Stored data:
= Beginning of Section =
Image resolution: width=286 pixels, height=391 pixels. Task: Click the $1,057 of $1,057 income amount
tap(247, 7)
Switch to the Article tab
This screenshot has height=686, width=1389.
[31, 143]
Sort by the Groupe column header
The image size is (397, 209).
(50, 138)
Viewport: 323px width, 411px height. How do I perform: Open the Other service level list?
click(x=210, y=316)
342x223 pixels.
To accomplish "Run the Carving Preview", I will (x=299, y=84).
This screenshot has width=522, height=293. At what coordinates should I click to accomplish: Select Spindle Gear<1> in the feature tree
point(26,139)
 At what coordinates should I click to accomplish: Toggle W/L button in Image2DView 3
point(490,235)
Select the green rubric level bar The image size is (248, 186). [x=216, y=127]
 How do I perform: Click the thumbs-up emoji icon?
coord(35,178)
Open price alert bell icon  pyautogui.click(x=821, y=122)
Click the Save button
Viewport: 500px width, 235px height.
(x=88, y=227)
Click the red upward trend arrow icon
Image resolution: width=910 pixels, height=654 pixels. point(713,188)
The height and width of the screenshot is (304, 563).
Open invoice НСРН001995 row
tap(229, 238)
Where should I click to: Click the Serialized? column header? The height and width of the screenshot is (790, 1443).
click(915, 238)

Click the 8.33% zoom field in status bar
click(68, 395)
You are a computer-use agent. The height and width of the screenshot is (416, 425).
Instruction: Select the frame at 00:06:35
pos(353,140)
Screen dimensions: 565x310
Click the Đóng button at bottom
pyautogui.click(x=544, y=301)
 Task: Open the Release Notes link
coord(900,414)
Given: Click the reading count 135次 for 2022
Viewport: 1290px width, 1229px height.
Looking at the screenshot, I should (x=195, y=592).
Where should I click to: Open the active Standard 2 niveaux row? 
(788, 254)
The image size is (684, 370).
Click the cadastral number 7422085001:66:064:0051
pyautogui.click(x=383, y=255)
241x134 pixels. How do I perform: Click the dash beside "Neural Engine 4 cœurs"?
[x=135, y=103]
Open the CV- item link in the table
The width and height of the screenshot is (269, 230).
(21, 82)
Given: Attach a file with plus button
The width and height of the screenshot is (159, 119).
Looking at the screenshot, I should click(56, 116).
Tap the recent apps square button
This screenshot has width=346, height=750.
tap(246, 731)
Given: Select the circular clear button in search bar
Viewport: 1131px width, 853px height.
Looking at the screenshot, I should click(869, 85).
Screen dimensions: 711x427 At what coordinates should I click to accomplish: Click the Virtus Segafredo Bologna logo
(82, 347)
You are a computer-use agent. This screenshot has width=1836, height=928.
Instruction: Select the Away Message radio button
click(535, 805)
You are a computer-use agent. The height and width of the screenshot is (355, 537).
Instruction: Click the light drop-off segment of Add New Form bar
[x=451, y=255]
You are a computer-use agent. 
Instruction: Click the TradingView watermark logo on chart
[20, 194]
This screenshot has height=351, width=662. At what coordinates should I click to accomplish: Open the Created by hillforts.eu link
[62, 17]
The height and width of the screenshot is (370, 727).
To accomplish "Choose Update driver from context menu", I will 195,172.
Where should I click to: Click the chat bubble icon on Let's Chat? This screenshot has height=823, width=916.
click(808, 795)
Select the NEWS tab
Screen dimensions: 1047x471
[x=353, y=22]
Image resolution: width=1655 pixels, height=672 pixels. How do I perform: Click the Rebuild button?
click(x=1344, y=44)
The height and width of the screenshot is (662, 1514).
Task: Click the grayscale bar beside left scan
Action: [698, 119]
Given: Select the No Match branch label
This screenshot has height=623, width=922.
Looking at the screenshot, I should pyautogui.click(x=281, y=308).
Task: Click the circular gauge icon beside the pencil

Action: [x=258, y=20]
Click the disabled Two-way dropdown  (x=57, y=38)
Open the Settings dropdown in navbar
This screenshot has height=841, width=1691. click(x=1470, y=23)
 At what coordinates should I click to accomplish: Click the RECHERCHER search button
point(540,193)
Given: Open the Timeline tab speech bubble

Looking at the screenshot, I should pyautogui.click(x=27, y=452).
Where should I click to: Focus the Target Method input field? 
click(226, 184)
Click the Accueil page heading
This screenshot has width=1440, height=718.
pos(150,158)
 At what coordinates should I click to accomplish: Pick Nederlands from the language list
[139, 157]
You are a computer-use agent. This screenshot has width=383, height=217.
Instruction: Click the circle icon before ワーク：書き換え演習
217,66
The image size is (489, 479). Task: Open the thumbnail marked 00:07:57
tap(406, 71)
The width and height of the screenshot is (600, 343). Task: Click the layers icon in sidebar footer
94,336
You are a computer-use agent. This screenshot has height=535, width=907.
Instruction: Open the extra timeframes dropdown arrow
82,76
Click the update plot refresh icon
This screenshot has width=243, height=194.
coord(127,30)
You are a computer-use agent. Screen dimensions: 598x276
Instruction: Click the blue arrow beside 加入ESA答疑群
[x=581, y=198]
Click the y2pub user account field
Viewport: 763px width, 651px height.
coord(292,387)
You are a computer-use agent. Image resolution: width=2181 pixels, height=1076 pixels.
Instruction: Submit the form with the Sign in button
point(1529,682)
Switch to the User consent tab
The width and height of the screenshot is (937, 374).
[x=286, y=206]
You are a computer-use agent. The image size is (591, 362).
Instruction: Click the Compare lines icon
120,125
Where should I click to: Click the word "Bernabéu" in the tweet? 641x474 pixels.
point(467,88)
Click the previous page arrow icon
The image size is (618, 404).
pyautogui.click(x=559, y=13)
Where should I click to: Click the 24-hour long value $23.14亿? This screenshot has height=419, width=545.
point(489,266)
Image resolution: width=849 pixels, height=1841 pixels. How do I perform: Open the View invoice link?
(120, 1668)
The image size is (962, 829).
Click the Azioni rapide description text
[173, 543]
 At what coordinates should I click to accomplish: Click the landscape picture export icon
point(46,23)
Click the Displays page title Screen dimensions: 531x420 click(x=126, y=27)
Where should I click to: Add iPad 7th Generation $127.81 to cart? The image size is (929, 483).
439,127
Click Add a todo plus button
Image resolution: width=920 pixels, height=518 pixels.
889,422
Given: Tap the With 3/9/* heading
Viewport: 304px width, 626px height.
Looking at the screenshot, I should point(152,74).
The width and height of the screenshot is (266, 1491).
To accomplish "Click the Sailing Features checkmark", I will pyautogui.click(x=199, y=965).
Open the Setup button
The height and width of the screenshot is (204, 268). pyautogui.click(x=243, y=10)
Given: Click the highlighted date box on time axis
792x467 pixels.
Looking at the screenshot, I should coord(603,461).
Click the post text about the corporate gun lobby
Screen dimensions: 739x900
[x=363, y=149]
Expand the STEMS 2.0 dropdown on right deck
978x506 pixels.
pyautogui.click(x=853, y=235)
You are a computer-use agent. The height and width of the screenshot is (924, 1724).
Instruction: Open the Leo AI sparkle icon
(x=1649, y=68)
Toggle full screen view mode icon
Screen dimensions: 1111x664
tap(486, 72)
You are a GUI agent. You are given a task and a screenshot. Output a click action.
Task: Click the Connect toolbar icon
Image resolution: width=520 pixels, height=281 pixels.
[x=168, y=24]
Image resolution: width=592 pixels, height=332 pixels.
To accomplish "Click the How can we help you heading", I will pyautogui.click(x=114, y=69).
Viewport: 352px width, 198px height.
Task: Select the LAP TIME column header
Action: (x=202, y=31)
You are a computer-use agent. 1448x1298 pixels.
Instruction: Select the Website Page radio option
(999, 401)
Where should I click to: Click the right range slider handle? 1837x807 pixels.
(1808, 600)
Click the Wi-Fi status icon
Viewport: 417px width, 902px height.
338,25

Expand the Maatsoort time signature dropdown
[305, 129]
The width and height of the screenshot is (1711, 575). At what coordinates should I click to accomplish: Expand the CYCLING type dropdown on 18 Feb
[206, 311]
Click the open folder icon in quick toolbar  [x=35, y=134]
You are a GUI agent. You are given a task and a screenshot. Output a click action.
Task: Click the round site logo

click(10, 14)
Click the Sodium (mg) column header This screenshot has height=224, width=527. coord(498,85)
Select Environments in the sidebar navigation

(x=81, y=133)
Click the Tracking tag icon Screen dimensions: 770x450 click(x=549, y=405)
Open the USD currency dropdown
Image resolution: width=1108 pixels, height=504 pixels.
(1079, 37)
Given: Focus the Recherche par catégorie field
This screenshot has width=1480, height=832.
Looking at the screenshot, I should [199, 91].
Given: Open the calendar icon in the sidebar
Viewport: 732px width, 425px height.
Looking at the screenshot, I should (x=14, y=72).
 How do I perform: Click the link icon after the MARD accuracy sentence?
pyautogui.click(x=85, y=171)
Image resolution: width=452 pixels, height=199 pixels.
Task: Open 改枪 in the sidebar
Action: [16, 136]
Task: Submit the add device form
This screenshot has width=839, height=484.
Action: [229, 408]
= End of Section =
• _What is needed_: Reproduce verbatim the lines above, from the line with "Screen dimensions: 711x427" through the line with "is (355, 537).".

• _Written answer_:
Screen dimensions: 711x427 At what coordinates should I click to accomplish: Click the Virtus Segafredo Bologna logo
(82, 347)
You are a computer-use agent. This screenshot has width=1836, height=928.
Instruction: Select the Away Message radio button
click(535, 805)
You are a computer-use agent. The height and width of the screenshot is (355, 537).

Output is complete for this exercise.